YOUR GOAL
Search the entries for the word "computer" and copy each line that has it.

————————

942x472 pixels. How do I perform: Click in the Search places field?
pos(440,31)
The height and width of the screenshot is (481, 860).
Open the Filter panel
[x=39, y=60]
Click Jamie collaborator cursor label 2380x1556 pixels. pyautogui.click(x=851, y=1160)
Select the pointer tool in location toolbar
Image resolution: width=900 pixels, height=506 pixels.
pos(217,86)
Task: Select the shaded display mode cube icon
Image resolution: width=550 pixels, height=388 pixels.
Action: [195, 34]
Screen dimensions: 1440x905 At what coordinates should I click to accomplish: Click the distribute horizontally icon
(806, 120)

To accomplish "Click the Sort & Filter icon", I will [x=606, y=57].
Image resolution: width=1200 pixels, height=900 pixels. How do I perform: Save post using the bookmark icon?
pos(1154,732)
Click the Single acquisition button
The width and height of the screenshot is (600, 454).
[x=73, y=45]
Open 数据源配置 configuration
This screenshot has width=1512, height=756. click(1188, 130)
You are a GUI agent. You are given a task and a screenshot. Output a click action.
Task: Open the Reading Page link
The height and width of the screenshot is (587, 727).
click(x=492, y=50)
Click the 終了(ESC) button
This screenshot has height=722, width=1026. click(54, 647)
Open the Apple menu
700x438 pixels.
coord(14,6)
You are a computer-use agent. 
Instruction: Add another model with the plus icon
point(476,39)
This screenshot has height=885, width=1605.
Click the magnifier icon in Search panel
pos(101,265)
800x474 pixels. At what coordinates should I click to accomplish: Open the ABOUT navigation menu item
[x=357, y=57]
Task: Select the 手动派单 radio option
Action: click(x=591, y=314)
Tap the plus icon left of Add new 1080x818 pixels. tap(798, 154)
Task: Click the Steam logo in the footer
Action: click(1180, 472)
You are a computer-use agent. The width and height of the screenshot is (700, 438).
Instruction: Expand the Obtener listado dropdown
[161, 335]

————————

COMPLETED EXERCISE
You are a computer-use agent. 
You are a computer-use agent. The width and height of the screenshot is (700, 438).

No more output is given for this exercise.